● **Task data**

....

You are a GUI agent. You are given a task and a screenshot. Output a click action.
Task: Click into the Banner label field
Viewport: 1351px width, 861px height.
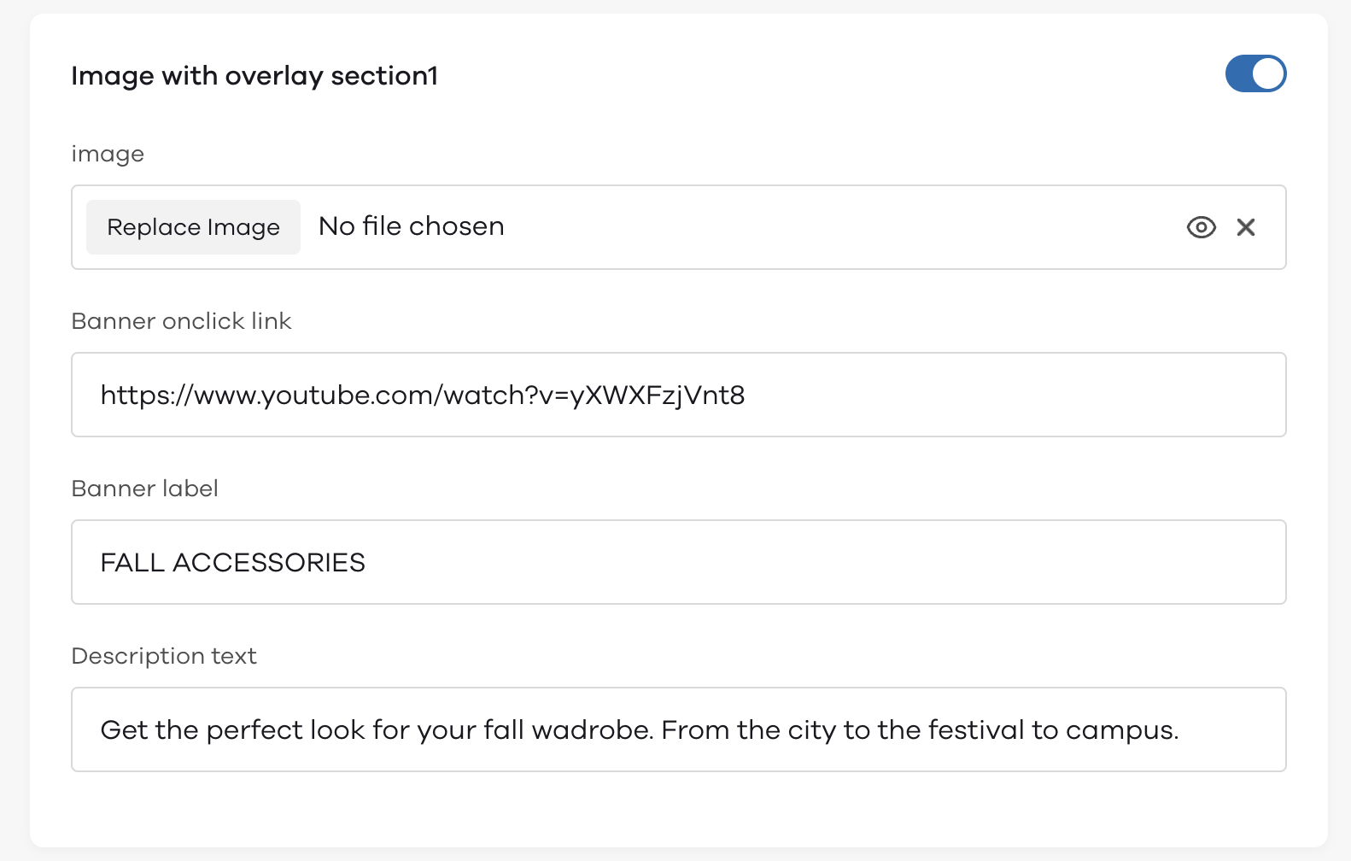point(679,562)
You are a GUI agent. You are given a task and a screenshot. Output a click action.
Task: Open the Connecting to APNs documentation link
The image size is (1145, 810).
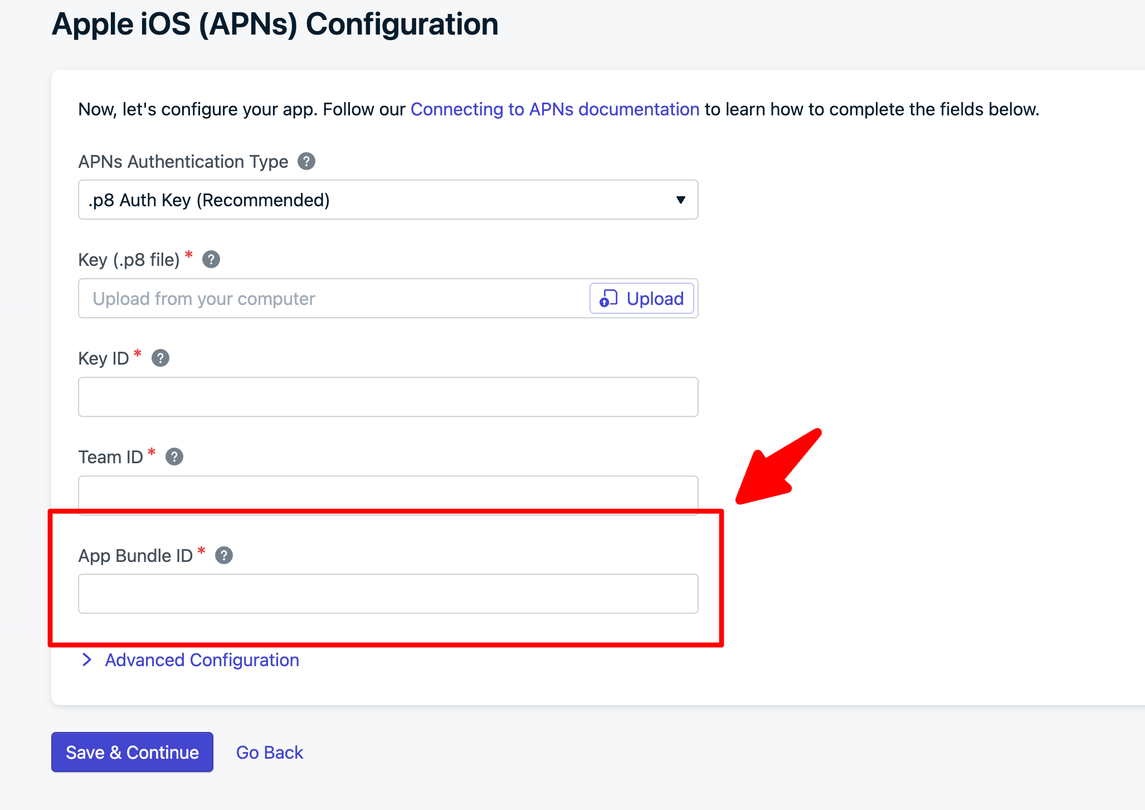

....

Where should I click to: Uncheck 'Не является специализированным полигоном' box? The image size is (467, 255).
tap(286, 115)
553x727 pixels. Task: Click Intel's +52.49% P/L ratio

....

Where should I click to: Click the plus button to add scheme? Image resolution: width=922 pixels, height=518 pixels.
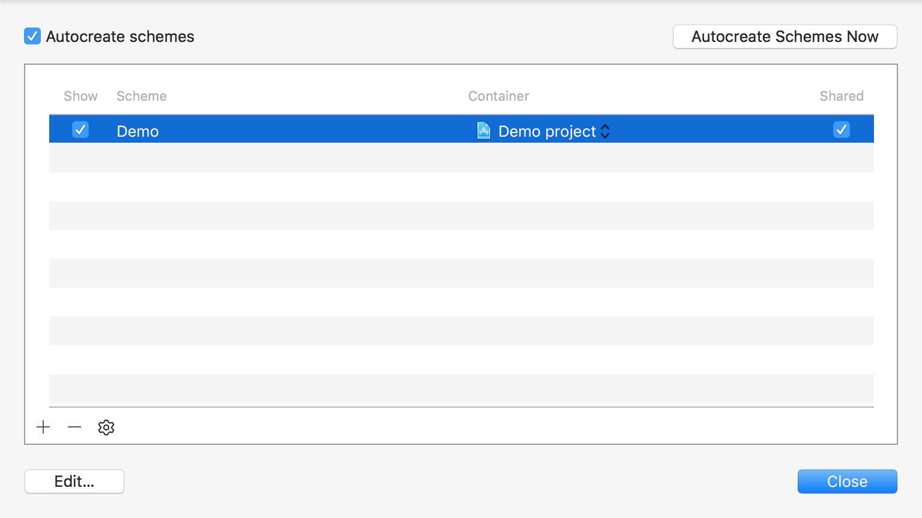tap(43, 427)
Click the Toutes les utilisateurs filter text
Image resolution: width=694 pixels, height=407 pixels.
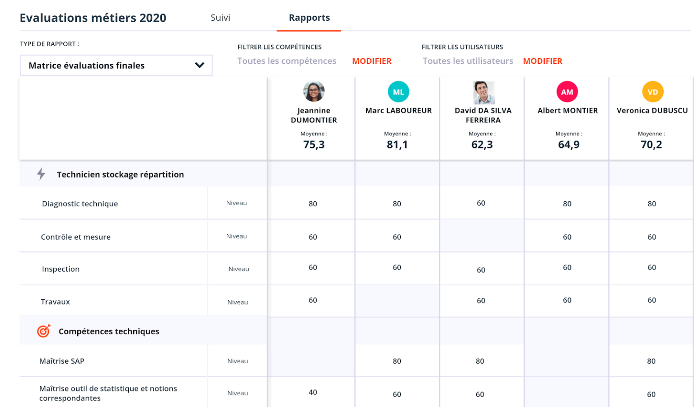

....

● **Task requirements**
From the records above, copy exactly the stretch from the line holding "Where should I click to: Click" through the line holding "Image resolution: width=694", both ends included, without the pictures.

● **Answer to this task**
Where should I click to: Click the plus button to add scheme? Image resolution: width=922 pixels, height=518 pixels.
tap(43, 427)
Click the Toutes les utilisateurs filter text
Image resolution: width=694 pixels, height=407 pixels.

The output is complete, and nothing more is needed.